Lines from the line with "You are a computer-use agent. Screen dimensions: 441x980" to the line with "Task: Select the 21-tooth cog sprocket" in the entries below, and only those, must be output exactly, with both ends included.
[Opening DATA SHOWN section]
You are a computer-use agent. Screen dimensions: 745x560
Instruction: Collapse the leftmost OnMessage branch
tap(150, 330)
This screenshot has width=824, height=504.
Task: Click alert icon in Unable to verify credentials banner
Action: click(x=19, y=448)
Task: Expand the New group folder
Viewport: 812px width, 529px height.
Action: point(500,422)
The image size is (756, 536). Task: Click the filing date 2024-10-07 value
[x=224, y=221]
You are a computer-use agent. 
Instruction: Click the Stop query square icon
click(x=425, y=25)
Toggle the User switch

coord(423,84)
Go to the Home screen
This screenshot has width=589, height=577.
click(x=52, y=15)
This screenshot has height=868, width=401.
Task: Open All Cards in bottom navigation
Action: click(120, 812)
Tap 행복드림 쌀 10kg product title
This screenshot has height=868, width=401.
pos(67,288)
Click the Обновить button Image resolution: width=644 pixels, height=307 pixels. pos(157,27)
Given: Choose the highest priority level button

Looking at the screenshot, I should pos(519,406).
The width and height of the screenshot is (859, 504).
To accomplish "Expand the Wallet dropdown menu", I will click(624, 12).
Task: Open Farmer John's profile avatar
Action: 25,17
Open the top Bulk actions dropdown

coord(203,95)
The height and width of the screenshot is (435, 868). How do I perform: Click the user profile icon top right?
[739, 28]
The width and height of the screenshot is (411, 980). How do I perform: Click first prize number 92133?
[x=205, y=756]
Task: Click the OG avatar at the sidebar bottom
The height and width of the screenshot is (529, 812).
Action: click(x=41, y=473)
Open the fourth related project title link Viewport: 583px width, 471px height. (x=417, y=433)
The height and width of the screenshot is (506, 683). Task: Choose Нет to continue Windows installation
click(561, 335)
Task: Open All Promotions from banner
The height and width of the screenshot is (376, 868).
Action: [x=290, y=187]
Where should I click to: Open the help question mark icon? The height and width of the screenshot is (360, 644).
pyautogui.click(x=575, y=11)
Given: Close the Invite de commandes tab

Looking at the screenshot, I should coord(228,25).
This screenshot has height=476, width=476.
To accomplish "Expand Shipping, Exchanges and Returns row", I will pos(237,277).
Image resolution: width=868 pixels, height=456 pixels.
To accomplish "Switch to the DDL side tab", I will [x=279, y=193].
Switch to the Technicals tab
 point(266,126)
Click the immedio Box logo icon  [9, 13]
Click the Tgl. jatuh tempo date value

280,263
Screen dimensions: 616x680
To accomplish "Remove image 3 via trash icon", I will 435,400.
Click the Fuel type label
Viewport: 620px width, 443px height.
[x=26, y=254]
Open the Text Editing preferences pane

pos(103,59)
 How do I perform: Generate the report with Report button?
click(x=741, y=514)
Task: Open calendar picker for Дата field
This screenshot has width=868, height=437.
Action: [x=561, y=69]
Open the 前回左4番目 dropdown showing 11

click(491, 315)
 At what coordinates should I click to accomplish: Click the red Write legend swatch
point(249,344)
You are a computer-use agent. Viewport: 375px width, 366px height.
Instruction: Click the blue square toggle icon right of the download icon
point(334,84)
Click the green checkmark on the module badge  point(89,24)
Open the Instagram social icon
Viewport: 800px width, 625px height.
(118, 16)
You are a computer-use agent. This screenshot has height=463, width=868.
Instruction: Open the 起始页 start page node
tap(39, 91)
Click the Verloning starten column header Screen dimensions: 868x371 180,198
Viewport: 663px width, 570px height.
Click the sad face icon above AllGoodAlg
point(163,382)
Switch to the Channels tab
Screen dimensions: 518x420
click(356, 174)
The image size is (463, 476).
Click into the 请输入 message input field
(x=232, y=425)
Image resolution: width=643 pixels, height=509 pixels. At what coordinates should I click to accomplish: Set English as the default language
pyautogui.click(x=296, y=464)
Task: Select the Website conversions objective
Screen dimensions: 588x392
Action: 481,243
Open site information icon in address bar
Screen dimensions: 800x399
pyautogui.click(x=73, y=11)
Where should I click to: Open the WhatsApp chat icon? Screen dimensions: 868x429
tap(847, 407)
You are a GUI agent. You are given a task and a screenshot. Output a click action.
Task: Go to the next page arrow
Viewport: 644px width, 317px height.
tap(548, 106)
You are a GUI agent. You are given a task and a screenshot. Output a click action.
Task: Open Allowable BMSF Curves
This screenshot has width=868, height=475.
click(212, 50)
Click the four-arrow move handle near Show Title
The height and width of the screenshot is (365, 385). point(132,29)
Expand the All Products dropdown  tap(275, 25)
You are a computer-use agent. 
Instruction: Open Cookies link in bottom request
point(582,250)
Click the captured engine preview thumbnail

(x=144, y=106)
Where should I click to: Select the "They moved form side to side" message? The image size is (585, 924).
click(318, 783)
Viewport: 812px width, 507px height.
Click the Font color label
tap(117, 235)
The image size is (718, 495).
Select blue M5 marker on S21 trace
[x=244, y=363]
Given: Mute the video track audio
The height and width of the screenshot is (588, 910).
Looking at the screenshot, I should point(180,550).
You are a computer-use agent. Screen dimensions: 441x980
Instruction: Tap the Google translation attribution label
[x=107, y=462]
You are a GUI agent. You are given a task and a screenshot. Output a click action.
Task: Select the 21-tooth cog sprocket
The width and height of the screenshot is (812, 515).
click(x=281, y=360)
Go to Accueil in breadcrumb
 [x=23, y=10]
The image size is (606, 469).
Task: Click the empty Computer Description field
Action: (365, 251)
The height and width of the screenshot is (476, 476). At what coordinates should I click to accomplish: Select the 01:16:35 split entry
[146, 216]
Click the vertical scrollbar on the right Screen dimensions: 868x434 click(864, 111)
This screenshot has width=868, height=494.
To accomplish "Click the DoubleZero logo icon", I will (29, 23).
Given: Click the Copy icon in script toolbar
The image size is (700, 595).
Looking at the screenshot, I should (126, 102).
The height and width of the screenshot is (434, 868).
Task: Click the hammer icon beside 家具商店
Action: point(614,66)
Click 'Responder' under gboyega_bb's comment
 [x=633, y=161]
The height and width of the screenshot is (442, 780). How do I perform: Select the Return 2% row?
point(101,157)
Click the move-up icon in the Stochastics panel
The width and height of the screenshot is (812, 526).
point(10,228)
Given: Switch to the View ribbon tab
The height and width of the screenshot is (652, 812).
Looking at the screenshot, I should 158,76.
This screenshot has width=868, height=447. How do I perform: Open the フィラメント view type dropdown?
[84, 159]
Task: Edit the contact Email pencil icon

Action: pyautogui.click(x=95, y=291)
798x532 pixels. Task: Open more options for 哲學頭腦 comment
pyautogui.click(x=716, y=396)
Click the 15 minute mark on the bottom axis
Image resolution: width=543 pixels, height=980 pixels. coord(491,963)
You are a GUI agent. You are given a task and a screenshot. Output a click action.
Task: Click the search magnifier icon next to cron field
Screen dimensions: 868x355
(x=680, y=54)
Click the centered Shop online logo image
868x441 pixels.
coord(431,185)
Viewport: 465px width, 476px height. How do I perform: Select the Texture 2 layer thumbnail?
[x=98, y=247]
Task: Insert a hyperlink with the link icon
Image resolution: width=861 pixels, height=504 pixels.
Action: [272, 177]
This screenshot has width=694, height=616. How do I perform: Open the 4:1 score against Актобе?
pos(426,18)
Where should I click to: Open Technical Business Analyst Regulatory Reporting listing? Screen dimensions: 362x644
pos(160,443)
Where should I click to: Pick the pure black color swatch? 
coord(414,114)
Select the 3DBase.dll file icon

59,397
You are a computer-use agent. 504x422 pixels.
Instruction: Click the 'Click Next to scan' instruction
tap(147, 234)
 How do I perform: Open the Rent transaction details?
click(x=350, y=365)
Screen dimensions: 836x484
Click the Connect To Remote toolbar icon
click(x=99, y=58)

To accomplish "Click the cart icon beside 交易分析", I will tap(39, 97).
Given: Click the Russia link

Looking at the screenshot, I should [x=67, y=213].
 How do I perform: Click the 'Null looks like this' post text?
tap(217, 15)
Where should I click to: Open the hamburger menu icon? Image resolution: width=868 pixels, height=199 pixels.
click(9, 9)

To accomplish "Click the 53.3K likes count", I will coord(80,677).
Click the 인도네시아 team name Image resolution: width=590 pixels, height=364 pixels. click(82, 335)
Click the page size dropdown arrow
[Closing DATA SHOWN section]
▶ WRITTEN REPLY
You are a computer-use agent. Screen dimensions: 441x980
Instruction: Tap the Google translation attribution label
[x=107, y=462]
You are a GUI agent. You are given a task and a screenshot. Output a click action.
Task: Select the 21-tooth cog sprocket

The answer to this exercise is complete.